No CGM when I was diagnosed. And no glucose monitir
About 28 yrs
Diagnosed in 1976. Started the CGM in 2008. 32 years between them.
55 YEARS LATER!!! (The “monitoring” part immediately, the tech did not exist until 5 decades later).
I come from the dark ages where you peed in a cup and put in a beaker and dropped pill in to see what color it turned. I prayed for blue not brown.
Yes. The first big advance was moving from the test tube to a test strip. That took several years to happen. (More like a decade.)
Bright orange is the color I remember.
Kind of a loaded question, this condition that we have in common, Autoimmune Diabetes, I endured for a half century before the name T1D or TypeOne was invented, I did try one of the first continuous monitors at that time and gave up on it after a few months – it didn’t provide any worthwhile information and was probably “dangerous” to rely on the values presented.
I did begin using a valuable CGM 63 years after my arrival into the diabetes world and I’ve continued to thrive with it’s very reliable performance.
Dude, the first portable, finger-stick glucose METERS weren’t even a thing. Latest and greatest were those Chemstrips you’d drip your blood sample on to, wait for the color to change, then match it to color swatches on the tube they came in to get your BG range. The big trick we all learned was you could split the strips in half the long way and double your prescription. Anyway, doing the math, dx’d in 1983, got my first CGM, a Dexcom Share G4 in 2015. So 32 years.
we share this experience!
Diagnosed in 1985. Started DexCom G3 around 2013. About 28 years
As a recently diagnosed person I was blessed to leave the hospital with a cgm that was 4 years ago feels much longer!!

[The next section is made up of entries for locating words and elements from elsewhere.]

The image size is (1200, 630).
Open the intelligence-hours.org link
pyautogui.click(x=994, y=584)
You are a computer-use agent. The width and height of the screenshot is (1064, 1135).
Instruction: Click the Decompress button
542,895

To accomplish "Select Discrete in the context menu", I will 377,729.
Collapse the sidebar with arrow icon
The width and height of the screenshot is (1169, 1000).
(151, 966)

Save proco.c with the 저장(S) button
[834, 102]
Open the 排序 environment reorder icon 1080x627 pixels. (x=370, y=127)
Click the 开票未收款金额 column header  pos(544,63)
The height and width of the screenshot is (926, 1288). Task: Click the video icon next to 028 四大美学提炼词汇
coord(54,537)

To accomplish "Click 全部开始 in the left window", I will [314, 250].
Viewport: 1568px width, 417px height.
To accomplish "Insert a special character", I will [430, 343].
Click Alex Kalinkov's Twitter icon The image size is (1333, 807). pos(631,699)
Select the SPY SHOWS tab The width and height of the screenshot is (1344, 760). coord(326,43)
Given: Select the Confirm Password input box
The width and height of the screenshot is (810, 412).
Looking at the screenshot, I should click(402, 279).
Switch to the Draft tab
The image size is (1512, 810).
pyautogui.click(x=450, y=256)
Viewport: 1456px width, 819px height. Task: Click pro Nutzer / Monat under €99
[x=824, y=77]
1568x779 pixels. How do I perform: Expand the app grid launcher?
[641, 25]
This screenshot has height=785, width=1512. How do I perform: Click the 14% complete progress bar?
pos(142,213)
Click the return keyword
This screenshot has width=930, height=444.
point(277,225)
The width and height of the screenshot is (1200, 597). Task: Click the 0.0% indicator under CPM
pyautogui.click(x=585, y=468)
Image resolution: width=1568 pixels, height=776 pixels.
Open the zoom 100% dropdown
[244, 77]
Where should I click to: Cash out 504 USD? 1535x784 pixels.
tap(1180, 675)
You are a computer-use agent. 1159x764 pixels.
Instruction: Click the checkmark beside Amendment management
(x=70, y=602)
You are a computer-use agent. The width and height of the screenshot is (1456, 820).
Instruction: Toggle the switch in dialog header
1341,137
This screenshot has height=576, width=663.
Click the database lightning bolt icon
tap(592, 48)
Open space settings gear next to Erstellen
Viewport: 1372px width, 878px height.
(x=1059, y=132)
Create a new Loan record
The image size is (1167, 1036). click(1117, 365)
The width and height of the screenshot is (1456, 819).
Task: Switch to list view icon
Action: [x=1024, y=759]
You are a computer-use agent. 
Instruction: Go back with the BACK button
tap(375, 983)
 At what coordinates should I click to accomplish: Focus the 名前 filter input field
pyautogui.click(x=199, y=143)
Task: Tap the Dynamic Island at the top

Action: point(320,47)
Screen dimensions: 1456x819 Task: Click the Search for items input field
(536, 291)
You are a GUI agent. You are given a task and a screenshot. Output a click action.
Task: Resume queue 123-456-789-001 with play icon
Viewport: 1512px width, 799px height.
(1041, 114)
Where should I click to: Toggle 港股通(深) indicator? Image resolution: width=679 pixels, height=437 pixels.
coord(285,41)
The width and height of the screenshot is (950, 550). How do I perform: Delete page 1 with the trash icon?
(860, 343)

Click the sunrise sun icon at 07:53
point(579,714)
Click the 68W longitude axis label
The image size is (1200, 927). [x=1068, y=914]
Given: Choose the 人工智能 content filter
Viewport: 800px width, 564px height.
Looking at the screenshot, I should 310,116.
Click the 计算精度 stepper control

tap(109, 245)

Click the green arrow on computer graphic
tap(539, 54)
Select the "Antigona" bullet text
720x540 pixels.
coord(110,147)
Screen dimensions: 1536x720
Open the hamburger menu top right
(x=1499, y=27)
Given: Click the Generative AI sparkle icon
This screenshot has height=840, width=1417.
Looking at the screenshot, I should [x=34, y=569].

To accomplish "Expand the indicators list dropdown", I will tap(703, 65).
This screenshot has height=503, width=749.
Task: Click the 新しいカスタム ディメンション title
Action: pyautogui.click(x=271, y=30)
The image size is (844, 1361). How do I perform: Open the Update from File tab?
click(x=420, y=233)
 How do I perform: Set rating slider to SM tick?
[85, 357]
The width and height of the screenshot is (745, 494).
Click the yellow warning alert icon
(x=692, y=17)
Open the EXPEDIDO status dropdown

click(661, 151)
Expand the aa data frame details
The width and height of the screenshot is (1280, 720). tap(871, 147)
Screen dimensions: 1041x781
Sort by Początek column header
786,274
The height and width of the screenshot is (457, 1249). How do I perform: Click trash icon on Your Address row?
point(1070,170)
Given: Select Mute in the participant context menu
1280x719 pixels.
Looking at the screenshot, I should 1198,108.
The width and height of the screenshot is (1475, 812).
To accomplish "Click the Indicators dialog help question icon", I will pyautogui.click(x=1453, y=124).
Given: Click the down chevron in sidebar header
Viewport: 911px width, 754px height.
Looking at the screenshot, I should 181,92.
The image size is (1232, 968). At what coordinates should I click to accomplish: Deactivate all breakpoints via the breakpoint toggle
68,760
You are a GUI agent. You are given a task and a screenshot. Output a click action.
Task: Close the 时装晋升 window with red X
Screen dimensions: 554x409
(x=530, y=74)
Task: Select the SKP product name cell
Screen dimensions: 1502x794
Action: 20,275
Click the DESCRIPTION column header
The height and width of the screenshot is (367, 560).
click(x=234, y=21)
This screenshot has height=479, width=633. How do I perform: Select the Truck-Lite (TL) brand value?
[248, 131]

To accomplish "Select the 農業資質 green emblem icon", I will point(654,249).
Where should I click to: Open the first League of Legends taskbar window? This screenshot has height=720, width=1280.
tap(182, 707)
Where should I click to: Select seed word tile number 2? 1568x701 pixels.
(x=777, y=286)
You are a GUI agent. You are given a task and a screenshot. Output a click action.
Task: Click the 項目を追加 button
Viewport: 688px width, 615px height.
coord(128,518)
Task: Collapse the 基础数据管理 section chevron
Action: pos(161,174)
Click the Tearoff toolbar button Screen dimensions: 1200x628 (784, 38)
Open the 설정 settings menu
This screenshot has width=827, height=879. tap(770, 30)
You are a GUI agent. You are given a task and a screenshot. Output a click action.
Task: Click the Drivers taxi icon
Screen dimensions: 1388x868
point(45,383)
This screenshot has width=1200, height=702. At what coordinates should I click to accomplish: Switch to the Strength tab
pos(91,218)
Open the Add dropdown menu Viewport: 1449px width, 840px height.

Probably 25 years after diagnosis. Finger pricks didn’t even exist when I was diagnosed.
Diagnosed in 1967. Got my first cgm 52 years later.
2006 minus 1951 equals 55 years. 55 years? Yikes, how did I ever do it? Now my instant gratification infirmities cause me to go berserk if I don’t know BG within 55 seconds. 😑
Diagnosed in 1973 and started using a CGM in 2019= 46 years.
They did not have them when I began, I have had diabetes for 50 years.
Diagnosed in 1974
I was diagnosed in 1966. I got a pump 33 years later (1999). I didn’t get a CGM that provided results in real time until 4 years after that (2003).
I was diagnosed in 1968, many years before blood glucose meters became available, and many many years before CGMs became available. I got a CGM as soon as I could after they became available.
There were no CGM’s when I was first diagnosed. So glad to have this great tool!!
I was diagnosed in 1945, and started a CGM in 2015.
I was diagnosed in 1978. Back then we had to test our urine in a testube and there were only I think 4 gradations; none, trace, low and high.
I got my CGM in 2020.
39 years.
1. Nov 1979, the Navy knew/discovered but didn’t tell me. (found out when I ordered my military records)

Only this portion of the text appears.